- Problem details
Copy out each line of the listing that has the word "chute" in it.

═══ Data supplied ═══

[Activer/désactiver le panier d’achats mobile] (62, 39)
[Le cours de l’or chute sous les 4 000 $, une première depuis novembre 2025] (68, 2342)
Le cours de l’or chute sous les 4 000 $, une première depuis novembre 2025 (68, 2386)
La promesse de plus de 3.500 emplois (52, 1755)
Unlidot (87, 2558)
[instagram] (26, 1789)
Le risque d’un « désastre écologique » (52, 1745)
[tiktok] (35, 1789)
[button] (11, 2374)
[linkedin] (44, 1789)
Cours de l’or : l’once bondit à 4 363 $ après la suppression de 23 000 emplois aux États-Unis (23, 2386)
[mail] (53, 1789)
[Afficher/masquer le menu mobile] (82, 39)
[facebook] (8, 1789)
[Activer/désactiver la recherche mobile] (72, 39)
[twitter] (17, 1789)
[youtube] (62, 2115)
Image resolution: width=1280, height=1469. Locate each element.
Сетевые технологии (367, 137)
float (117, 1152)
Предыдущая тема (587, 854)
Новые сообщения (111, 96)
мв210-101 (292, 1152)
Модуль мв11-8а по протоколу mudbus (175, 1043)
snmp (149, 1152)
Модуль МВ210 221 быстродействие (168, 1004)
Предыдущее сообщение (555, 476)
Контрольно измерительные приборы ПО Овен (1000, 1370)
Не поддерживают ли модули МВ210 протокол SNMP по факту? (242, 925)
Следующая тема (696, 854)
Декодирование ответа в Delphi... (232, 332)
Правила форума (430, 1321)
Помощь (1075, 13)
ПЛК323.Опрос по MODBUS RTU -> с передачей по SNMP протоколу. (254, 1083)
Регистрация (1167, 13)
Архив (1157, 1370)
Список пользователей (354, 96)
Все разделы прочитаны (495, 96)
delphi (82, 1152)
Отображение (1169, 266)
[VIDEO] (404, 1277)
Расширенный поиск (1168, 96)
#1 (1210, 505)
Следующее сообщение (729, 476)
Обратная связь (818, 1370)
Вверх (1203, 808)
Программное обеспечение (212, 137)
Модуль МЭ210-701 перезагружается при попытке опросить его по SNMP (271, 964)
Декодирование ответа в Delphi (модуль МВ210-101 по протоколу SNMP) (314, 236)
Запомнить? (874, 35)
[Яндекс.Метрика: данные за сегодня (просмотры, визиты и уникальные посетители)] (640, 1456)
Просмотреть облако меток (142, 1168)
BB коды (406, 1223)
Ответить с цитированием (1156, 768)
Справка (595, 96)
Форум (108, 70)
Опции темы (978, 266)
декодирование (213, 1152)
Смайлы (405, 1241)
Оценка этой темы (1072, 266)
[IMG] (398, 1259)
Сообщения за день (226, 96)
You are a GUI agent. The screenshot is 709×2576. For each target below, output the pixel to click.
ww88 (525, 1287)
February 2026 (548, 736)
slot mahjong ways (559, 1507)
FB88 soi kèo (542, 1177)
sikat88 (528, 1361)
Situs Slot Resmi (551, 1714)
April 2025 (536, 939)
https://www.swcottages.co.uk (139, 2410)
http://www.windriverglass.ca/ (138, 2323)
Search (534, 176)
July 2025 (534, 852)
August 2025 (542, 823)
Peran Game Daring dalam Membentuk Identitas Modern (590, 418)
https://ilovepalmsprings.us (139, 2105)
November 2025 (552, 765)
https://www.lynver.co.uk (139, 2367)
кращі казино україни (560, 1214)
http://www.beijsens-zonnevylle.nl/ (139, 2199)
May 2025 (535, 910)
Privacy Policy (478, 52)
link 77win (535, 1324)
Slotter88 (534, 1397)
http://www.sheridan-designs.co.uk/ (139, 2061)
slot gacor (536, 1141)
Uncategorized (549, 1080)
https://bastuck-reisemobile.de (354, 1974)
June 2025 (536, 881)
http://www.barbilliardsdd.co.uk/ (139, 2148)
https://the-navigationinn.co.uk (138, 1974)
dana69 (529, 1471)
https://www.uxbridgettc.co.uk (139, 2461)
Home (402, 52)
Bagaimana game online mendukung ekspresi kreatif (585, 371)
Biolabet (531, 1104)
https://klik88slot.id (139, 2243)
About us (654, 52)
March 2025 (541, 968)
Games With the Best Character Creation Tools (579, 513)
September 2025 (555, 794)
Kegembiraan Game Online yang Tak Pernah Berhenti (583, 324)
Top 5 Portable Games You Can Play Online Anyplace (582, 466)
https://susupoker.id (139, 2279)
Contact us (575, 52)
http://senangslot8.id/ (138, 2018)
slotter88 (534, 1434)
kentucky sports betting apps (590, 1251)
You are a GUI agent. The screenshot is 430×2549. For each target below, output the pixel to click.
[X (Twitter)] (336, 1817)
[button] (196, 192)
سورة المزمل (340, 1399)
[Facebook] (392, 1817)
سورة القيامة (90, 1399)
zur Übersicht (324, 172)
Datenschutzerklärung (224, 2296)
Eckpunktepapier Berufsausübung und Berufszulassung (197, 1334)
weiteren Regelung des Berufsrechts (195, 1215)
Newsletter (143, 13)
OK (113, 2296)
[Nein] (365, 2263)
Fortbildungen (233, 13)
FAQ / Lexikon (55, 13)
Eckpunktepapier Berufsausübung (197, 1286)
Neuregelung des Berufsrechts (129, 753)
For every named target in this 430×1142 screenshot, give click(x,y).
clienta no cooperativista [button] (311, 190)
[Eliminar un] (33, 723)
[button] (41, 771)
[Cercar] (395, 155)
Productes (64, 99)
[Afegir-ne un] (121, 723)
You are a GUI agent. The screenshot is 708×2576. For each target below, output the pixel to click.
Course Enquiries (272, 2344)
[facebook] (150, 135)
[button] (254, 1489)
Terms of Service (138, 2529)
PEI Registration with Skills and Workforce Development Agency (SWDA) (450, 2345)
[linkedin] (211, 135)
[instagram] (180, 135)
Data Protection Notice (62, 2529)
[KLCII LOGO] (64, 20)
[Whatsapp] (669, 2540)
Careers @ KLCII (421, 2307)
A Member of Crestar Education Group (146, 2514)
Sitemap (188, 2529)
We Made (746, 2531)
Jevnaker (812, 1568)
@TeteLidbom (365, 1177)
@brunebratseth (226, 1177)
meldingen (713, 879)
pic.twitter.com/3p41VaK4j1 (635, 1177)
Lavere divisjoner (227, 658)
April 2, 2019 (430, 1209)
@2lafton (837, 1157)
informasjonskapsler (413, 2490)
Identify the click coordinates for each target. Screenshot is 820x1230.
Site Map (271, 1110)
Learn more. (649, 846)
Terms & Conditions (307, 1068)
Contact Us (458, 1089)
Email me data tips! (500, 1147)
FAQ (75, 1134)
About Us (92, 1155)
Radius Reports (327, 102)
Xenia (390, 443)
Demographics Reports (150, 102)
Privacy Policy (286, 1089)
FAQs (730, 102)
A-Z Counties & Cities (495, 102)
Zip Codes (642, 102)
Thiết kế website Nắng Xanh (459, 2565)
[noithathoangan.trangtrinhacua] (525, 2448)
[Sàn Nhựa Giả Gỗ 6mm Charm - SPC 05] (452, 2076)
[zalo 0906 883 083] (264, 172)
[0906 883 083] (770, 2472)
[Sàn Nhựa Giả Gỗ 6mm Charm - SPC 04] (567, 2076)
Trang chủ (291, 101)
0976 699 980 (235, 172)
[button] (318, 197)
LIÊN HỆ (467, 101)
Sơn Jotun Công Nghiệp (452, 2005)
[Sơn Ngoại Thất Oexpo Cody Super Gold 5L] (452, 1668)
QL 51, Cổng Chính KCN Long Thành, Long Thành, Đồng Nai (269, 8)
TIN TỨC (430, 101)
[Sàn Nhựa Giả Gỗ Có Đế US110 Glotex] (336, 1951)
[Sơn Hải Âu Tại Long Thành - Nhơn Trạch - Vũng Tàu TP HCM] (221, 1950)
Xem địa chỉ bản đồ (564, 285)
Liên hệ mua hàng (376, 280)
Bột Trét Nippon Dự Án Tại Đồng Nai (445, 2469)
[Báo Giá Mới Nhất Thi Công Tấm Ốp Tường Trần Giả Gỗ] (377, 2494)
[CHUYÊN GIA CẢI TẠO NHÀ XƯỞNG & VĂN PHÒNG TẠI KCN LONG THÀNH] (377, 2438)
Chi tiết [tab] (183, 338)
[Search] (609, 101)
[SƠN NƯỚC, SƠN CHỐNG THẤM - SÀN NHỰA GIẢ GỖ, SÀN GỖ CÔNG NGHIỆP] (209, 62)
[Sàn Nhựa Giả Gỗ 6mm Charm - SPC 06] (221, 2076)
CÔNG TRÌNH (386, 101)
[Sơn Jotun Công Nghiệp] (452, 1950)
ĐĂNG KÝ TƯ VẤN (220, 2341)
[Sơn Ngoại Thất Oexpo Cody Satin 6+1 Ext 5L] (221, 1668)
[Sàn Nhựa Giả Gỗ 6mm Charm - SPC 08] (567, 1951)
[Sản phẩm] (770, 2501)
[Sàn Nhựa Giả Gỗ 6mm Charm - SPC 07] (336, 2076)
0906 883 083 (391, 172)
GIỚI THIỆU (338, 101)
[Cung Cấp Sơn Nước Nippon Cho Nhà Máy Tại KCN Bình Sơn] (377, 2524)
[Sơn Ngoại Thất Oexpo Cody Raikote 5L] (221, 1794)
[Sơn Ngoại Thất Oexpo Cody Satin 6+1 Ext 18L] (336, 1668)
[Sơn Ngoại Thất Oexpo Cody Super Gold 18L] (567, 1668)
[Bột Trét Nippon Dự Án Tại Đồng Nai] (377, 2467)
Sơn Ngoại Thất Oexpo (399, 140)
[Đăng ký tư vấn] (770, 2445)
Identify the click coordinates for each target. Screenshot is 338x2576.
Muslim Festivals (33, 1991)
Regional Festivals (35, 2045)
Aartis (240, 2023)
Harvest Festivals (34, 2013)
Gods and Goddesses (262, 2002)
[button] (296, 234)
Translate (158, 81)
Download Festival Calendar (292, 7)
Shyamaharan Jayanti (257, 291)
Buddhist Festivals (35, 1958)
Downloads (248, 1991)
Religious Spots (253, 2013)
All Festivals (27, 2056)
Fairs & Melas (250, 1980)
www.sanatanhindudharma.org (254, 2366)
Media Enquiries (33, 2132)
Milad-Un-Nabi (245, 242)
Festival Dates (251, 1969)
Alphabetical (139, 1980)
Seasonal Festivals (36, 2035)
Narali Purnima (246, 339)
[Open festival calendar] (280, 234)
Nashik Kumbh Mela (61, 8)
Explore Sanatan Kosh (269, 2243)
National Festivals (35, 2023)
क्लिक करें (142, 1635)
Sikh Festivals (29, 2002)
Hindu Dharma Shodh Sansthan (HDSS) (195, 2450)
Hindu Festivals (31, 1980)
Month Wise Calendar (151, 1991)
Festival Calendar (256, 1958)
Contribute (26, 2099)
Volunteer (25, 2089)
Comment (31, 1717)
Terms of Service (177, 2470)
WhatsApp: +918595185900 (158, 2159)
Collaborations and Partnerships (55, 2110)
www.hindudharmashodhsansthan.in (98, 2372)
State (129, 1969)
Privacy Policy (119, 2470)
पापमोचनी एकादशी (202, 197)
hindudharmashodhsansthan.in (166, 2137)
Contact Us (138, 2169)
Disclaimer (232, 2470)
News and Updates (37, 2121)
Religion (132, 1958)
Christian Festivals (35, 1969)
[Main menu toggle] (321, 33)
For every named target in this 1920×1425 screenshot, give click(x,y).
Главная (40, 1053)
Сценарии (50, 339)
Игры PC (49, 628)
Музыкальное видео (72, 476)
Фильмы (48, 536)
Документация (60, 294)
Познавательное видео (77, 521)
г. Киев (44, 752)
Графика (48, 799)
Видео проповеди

═══

- Written solution
[Le cours de l’or chute sous les 4 000 $, une première depuis novembre 2025] (68, 2342)
Le cours de l’or chute sous les 4 000 $, une première depuis novembre 2025 (68, 2386)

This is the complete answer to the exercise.